The writing is entertaining and fluid, though to some extent fluff-headed. Her tales of raising her animals make you want to slap her for her lack of responsibility — and when her coyote Charlie finally turns on her late in the book you marvel what took him so long. She’d allowed him to relieve himself indoors, run roughshod over her and her cabin, growl at her, chew on her personal effects, and generally do anything he wants… because HE’S SO CUTE. Criminy, the first clue should have been that Charlie respected the cat more than her!

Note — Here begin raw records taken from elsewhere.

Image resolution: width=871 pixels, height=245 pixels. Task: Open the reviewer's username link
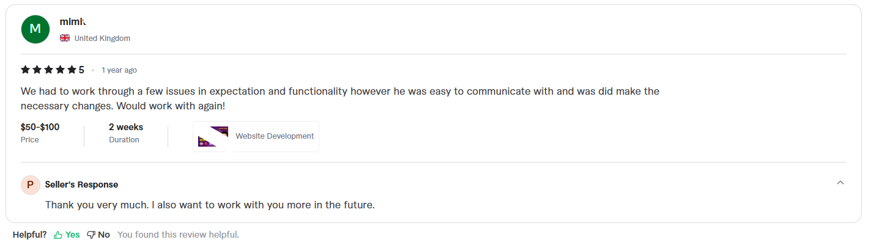coord(72,22)
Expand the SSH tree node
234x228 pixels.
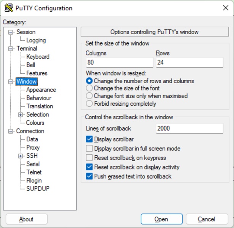click(x=20, y=156)
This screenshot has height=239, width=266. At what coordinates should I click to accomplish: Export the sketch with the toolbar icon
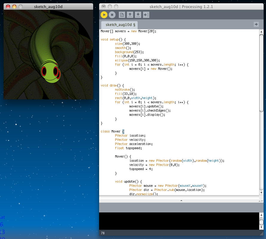[146, 15]
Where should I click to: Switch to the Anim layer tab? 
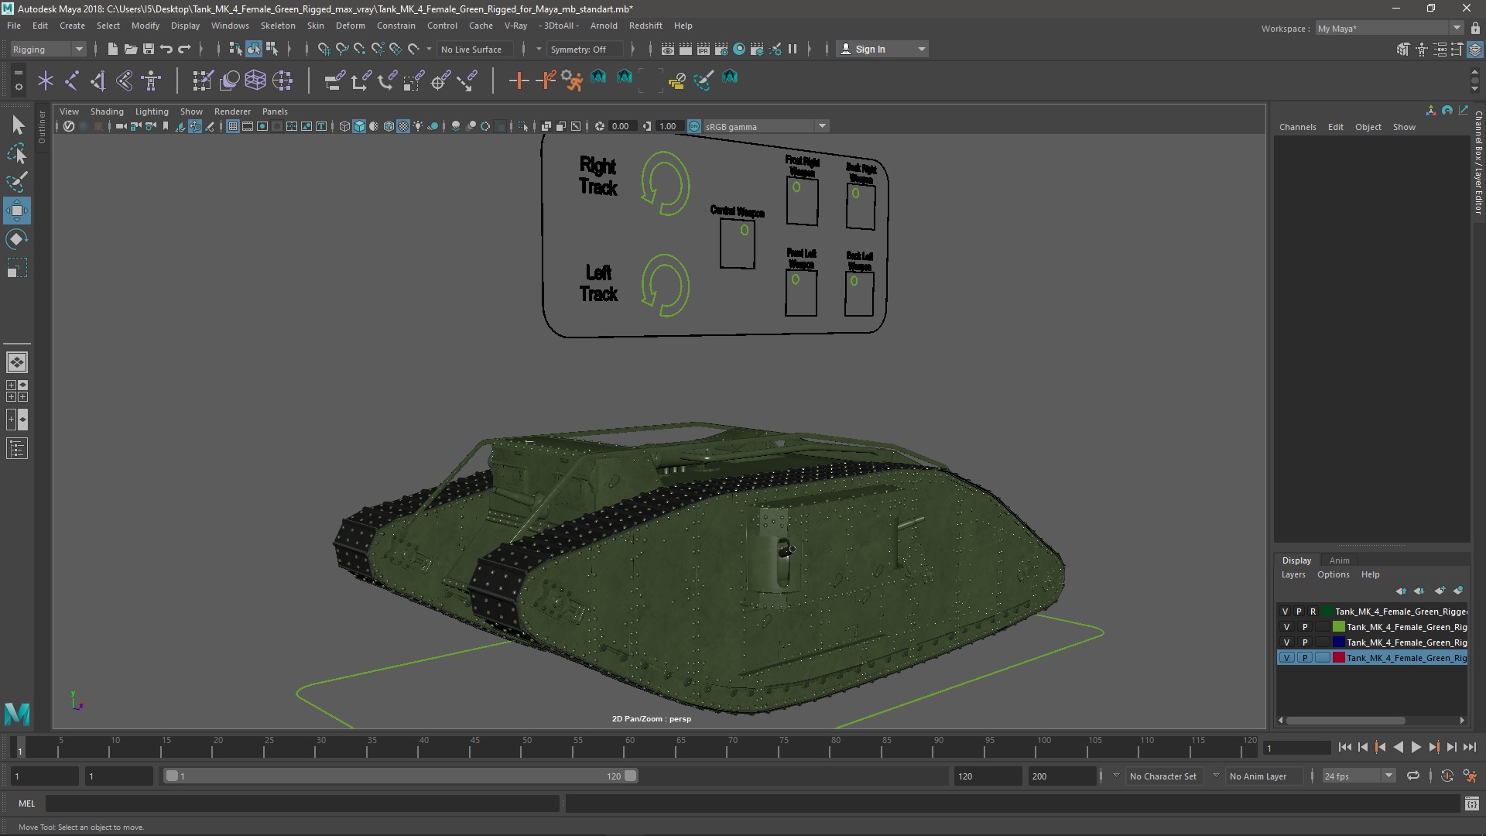point(1339,560)
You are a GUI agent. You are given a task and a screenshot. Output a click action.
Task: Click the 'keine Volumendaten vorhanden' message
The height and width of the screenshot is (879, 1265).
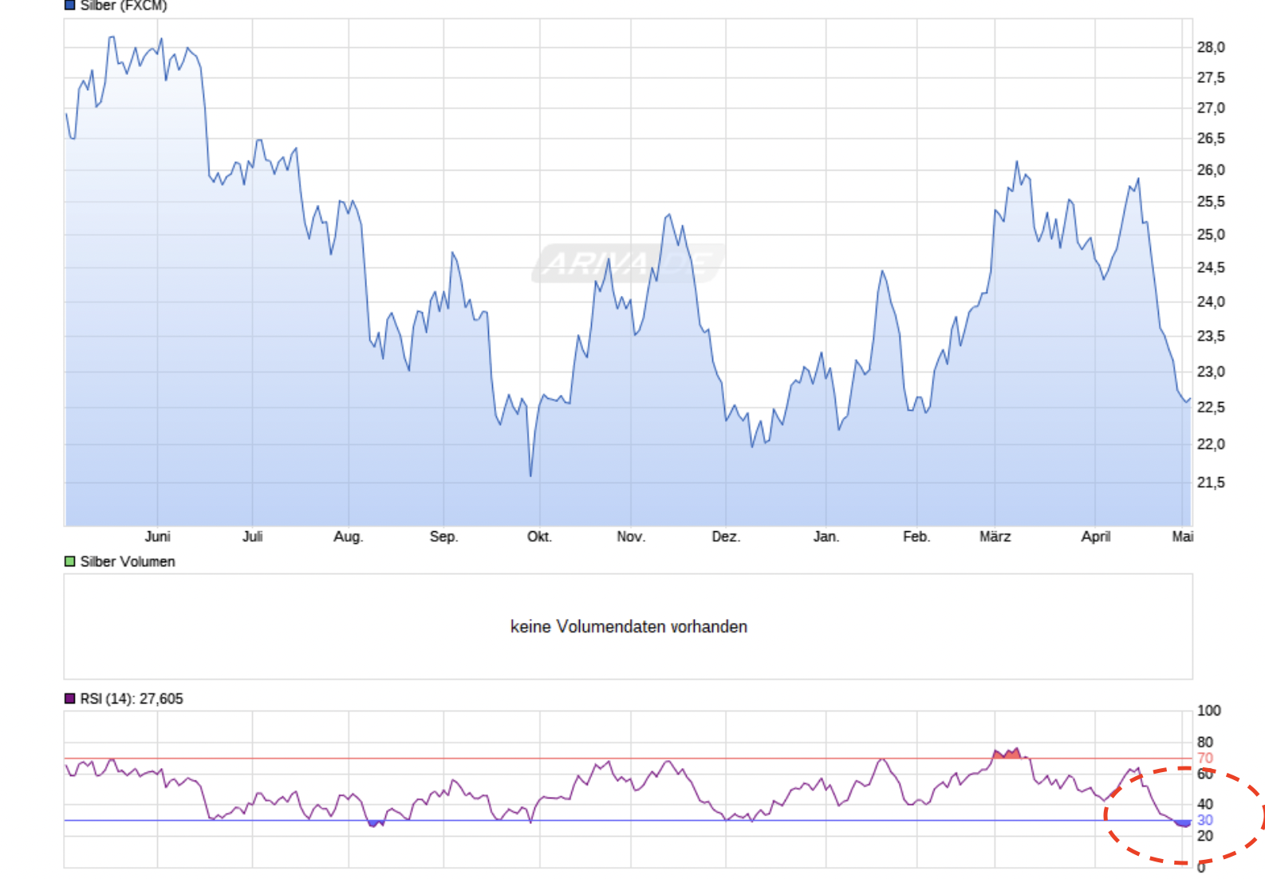click(629, 627)
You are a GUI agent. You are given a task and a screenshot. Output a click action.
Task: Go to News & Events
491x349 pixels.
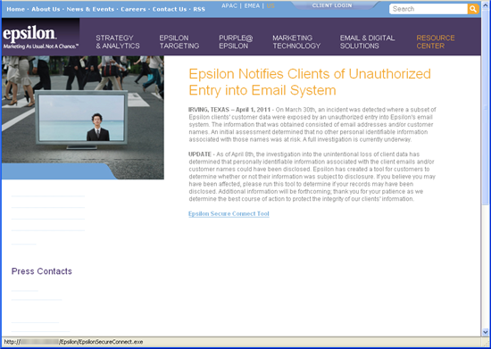[x=90, y=9]
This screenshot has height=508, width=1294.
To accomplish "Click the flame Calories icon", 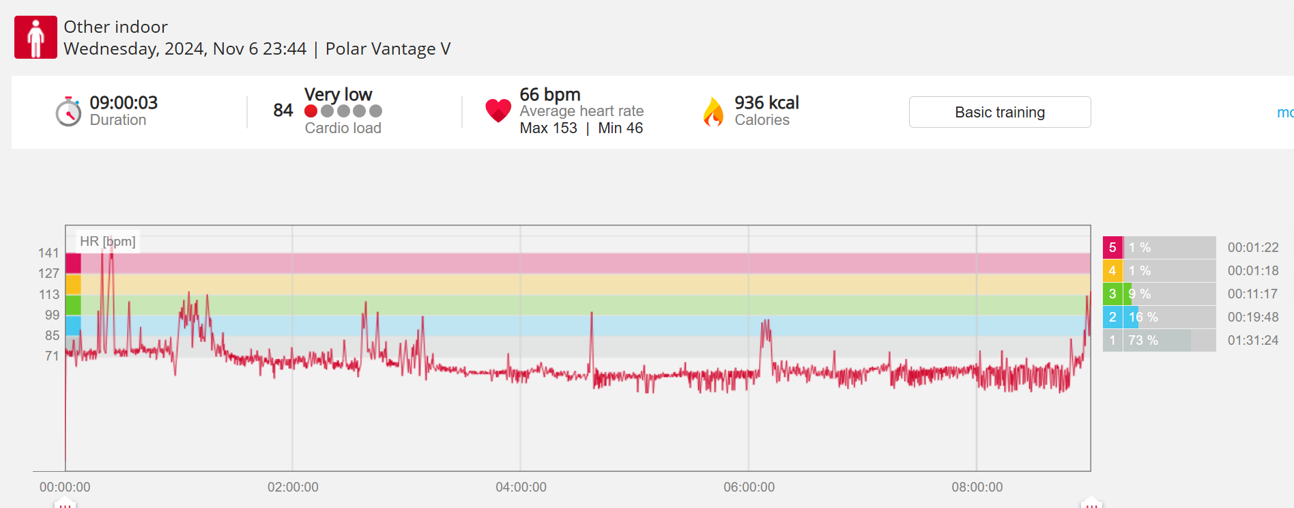I will pyautogui.click(x=713, y=112).
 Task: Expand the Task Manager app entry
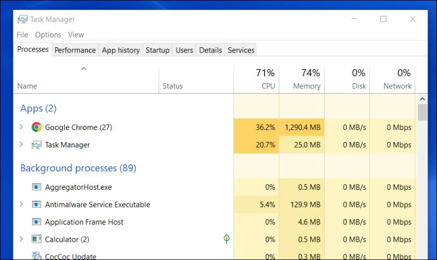click(21, 145)
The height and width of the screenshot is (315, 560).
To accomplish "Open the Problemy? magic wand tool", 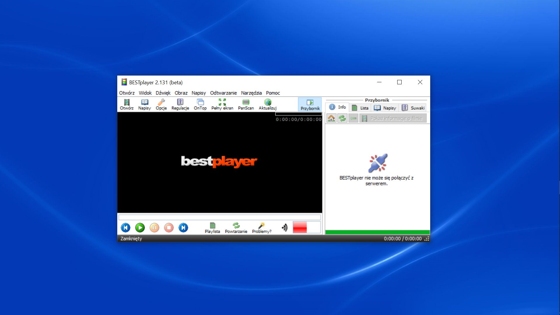I will tap(261, 227).
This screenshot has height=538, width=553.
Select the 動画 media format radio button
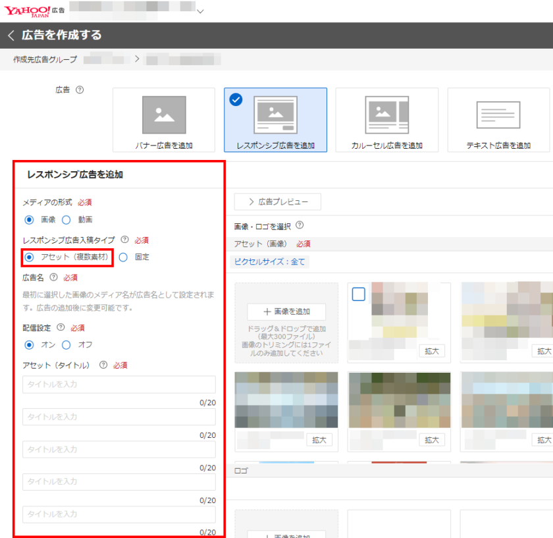tap(66, 220)
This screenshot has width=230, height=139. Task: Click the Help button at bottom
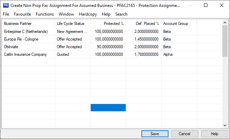[x=214, y=134]
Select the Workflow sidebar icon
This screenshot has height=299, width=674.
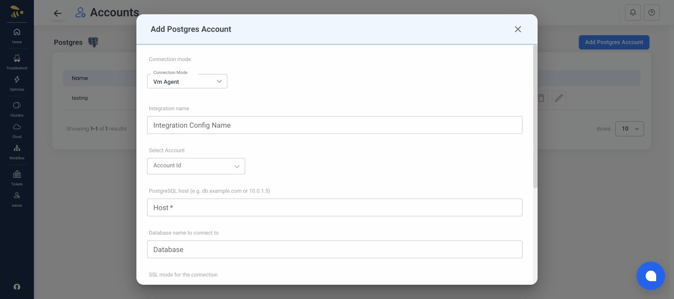[16, 151]
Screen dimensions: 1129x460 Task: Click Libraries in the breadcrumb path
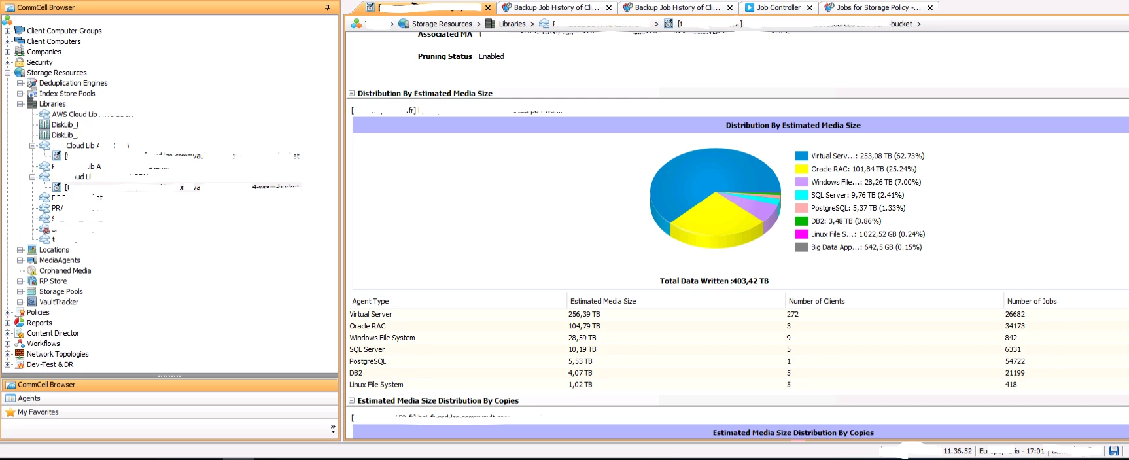pos(512,24)
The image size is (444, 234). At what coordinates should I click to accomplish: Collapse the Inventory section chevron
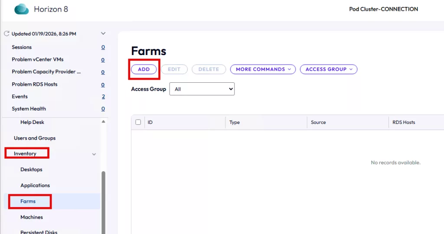(x=94, y=154)
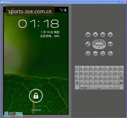127x118 pixels.
Task: Click the red end call button
Action: coord(110,44)
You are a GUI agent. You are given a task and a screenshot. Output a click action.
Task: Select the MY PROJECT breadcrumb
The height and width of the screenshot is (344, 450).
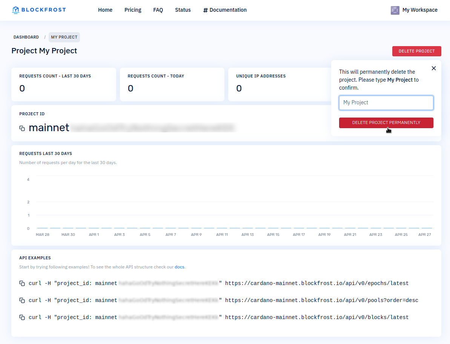click(64, 37)
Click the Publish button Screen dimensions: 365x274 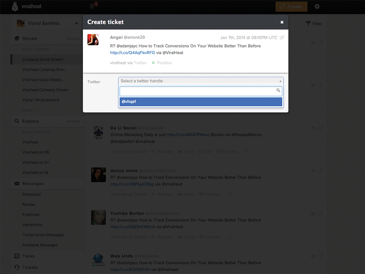291,6
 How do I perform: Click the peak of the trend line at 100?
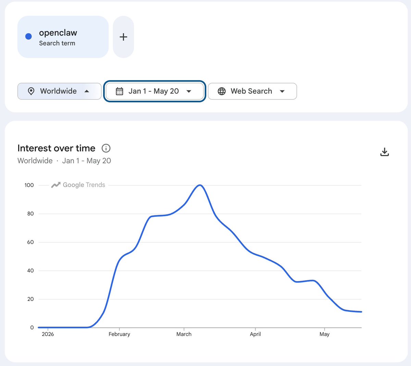200,185
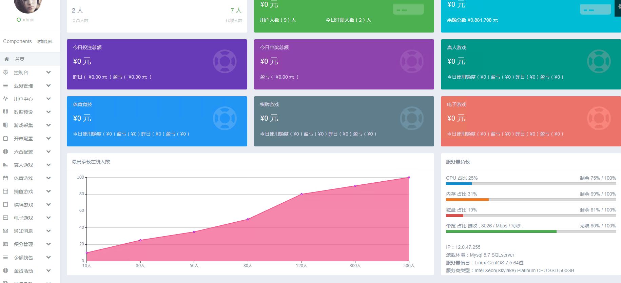Image resolution: width=621 pixels, height=283 pixels.
Task: Click the bar chart icon beside 真人游戏
Action: 5,165
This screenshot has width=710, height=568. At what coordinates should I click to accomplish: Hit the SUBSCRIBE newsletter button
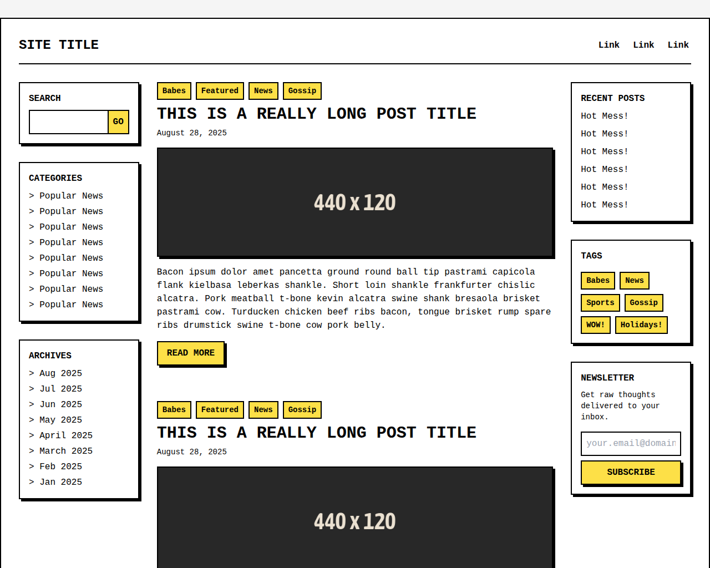(x=631, y=471)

Stockton runs a website devoted to pictures of her charges, and you can subscribe to receive new pics daily (hence “daily coyote,” get it?) The pictures aren’t anything special but the emotion is genuine. “Follow my twitters” she coos, and babbles over every cute go they make. I can know Stockton’s need for companionship in the desert, and her need to generate some income in a town with no jobs, but she’s not the only one who’s ever taken cute photos and building a living with them seems, well, lucky for her. In the accompanying text (book or website) she goes on-and-on psychoanalyzing Charlie and anthropomorphizing him openly, which starts out endearing but by the time Charlie turns on her you’d like to gnaw on her a bit yourself.
Reader’s Rating: 4 / 5
Shreve Stockton’s, The Daily Coyote, was an appealing audio book ( I also had the printed version from the library for the incredible photographs). Shreve Stockton tells the tale of she finished up falling in like with a tiny town of 300 in Wyoming, when she really proposed to drive a scooter all the way from San Francisco to New York City.
In Wyoming, Shreve became romantically involved with a cowboy/government trapper whose job was to protect livestock by killing off the coyote population. When he finds an orphaned coyote pup in a den he just smoked out, he gives it to Shreve, and she decides to try and domesticate it. She names the coyote Charlie, and she soon realizes she has traded in her independence when she takes on this task of raising the young pup, and introducing Charlie, the coyote to her cat Eli.
The photos in this book are incredible, especially the ones of Charlie. It seemed a small surprising to me that a city girl like Shreve, could end up living in a rural cabin with no running water, no heat and no inside plumbing.
Although I did delight in this audio book, something about this book did not settle well with me. The extermination of the coyote population was a small upsetting to me, but then again being the animal lover that I am, I’m opposed to deer hunting as well.